French government institution

The Direction générale du Trésor (DG Trésor, English: Directorate General of the Treasury, or French Treasury) is the flagship Directorate General of the French Ministry of the Economy and Finance. It holds an advisory role within the French Government on matters ranging from domestic to international economic policy. Its main offices are located in Paris, in the building of Bercy.
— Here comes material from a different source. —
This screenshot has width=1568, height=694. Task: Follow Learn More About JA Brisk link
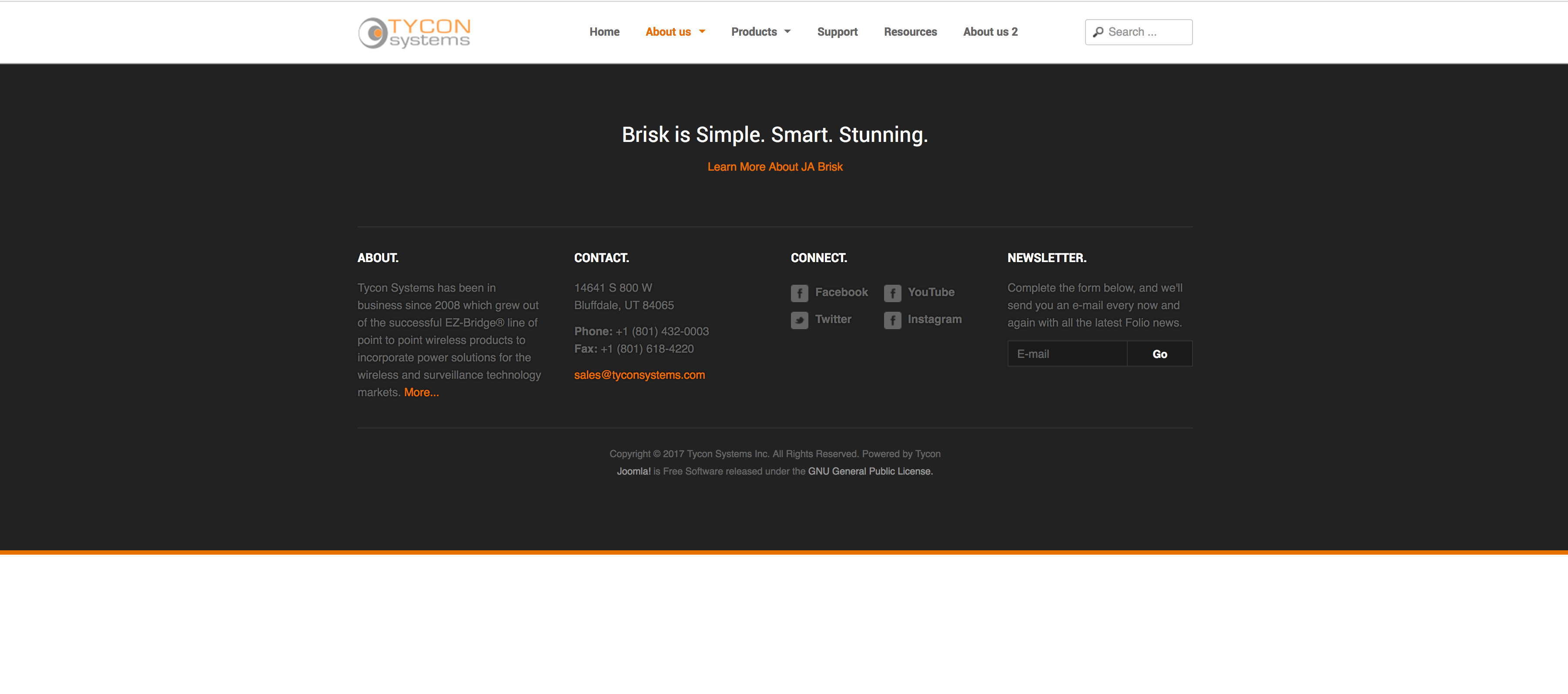pos(774,167)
The DG Trésor also represents and defends French economic interests abroad by overseeing the economic departments of embassies (French : service économique), and by providing permanent representations at international organizations (IMF, World Bank Group, OECD, WTO, G20, G7, specific comities of the European Commission, etc.).

The Direction générale du Trésor should not be confused with the Trésor public, a national administration responsible for France's governmental accounting.

== Responsibilities ==
The Direction générale du Trésor is tasked with

- Monitoring the latest economic, financial and monetary developments;
- Producing economic forecasts;
- Formulating and advising the government on national and international economic and financial policy;
- Representing and defending French economic interests abroad and at international organizations;
- Managing the French sovereign debt through the Agence France Trésor (AFT).

== Organisation ==
The DG Trésor falls under the authority of the Minister of the Economy and Finance, Bruno Lemaire since May 2017, and is headed by a Director General, Emmanuel Moulin since November 2020. Additionally, the French Treasury provides the chief economist of the ministry, Agnès Bénassy-Quéré since June 2020.

The Directorate General is composed of five departments and one secretariat general:

- Macroeconomic Policies and European Affairs Department (SPMAE);
- Public Policy Department (SPP);
- Bilateral Affairs and International Business Development Department (SABINE);
- Financial Sector Department (SFE);
- Multilateral Affairs, Trade and Development Policies Department (SAMD);
- Secretariat General.

The Agence France Trésor is an autonomous department of the DG Trésor, created in 2001, tasked with managing French government debt and state participations. Its staff is composed mostly of agents from the French Treasury.